Collected data entries >>

^^^^^^^^^^^^^^^^

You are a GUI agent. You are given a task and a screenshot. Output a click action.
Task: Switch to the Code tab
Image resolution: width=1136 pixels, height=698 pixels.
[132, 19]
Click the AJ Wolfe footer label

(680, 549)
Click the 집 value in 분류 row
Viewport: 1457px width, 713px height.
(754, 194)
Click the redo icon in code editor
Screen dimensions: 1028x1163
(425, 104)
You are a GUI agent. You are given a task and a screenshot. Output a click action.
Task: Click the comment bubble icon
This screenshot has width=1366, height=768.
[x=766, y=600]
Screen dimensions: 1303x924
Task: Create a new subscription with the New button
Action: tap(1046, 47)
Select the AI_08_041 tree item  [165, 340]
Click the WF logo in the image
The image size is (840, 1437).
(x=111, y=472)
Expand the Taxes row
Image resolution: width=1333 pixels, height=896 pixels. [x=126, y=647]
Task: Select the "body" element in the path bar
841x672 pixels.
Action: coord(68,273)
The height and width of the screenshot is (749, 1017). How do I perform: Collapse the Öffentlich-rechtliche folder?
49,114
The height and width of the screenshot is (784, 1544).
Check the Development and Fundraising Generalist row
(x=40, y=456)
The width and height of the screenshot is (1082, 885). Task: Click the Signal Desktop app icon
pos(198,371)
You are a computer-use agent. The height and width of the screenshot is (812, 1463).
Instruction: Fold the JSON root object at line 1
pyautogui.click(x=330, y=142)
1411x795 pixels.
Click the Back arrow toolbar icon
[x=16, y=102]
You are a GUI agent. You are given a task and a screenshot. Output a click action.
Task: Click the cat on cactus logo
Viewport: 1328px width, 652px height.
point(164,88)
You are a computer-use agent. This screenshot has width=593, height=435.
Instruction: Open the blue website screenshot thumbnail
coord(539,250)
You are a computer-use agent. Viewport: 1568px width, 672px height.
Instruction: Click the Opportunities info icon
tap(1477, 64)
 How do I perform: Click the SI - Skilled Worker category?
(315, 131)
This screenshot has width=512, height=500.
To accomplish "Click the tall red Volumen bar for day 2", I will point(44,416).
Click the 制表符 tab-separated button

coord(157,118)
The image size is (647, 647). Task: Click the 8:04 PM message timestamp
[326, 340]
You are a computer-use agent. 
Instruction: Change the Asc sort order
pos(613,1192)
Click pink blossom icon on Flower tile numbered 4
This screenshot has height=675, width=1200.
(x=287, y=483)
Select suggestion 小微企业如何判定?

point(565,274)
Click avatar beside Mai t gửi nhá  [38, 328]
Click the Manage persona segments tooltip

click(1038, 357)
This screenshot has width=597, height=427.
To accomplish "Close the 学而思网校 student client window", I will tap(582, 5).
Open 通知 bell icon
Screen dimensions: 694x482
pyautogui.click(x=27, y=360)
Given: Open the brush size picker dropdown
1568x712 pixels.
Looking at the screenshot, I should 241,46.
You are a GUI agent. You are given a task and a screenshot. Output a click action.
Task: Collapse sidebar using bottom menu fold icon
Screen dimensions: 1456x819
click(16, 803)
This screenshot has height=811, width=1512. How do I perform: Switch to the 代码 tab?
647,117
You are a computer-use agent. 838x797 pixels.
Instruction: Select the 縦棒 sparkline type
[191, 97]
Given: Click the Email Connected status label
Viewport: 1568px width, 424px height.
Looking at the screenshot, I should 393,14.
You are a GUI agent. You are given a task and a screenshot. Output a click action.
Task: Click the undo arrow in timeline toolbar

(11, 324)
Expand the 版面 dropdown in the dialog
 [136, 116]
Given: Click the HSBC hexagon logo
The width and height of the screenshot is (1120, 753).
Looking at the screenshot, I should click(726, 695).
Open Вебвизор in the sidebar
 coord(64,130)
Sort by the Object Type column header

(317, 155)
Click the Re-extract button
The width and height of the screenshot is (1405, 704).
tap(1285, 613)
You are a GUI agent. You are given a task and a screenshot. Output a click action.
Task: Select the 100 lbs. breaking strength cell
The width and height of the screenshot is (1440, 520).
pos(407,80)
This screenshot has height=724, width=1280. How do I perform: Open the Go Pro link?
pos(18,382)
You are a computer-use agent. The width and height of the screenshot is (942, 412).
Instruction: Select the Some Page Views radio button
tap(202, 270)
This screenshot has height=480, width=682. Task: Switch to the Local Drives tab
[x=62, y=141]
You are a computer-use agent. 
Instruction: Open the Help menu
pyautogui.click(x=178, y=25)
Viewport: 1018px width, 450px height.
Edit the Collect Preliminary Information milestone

^^^^^^^^^^^^^^^^

To do >> The string "will" may appear on lines of the data above; give the number of those lines and nothing more.

Result of this exercise >> 2